> [Stored data]:

· · · · ·

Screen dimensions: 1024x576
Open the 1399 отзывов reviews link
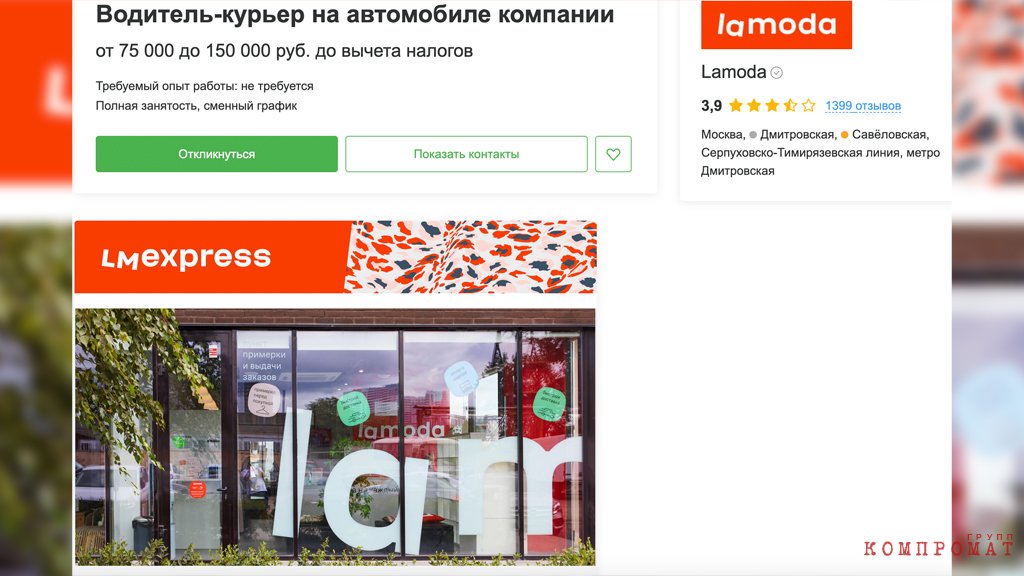click(863, 106)
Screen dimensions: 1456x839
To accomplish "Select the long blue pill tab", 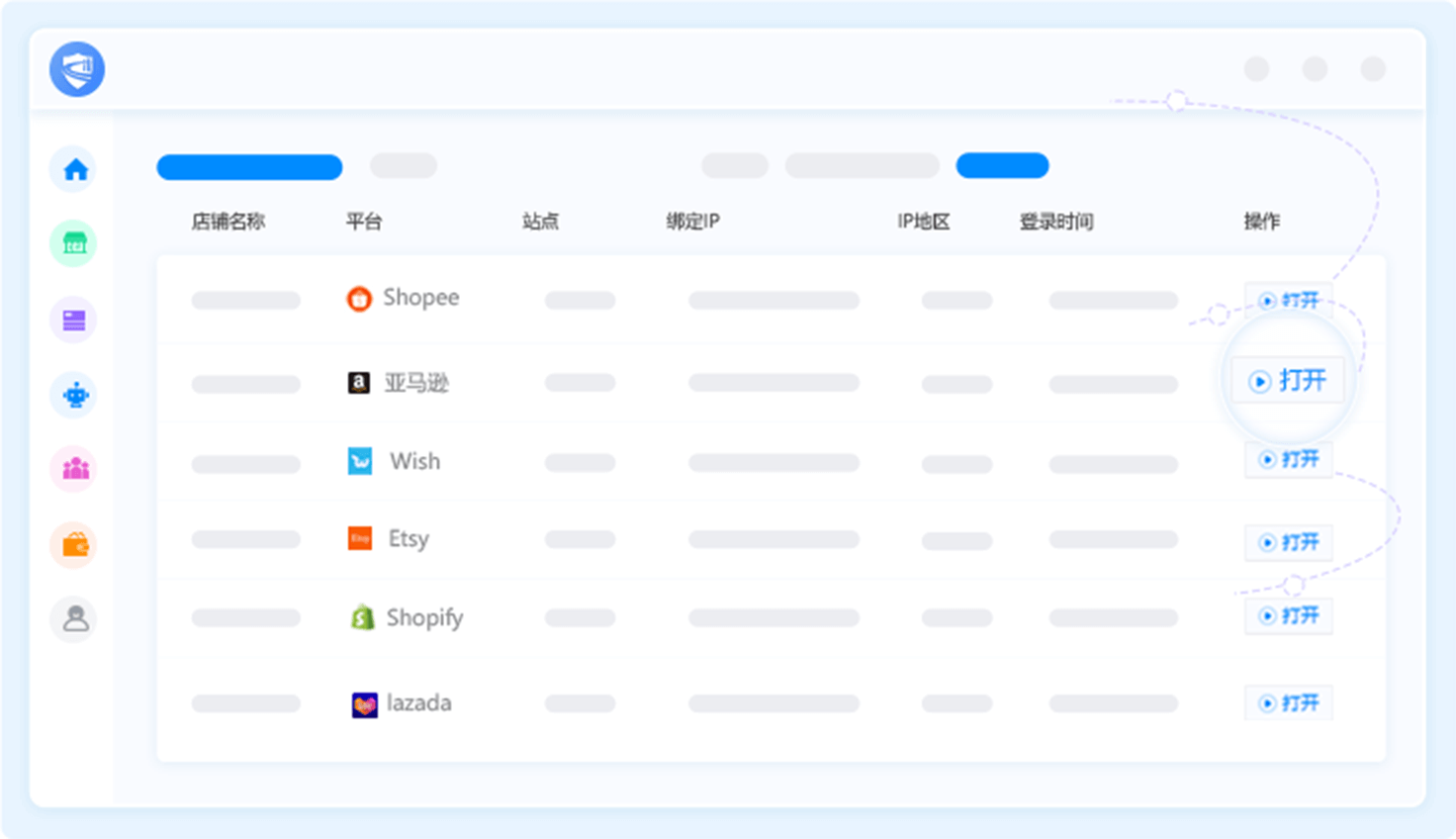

· · · · ·

Full transcription without images: please go through the records and repeat them exactly.

> [Task output]:
Screen dimensions: 1024x576
Open the 1399 отзывов reviews link
click(863, 106)
Screen dimensions: 1456x839
To accomplish "Select the long blue pill tab", 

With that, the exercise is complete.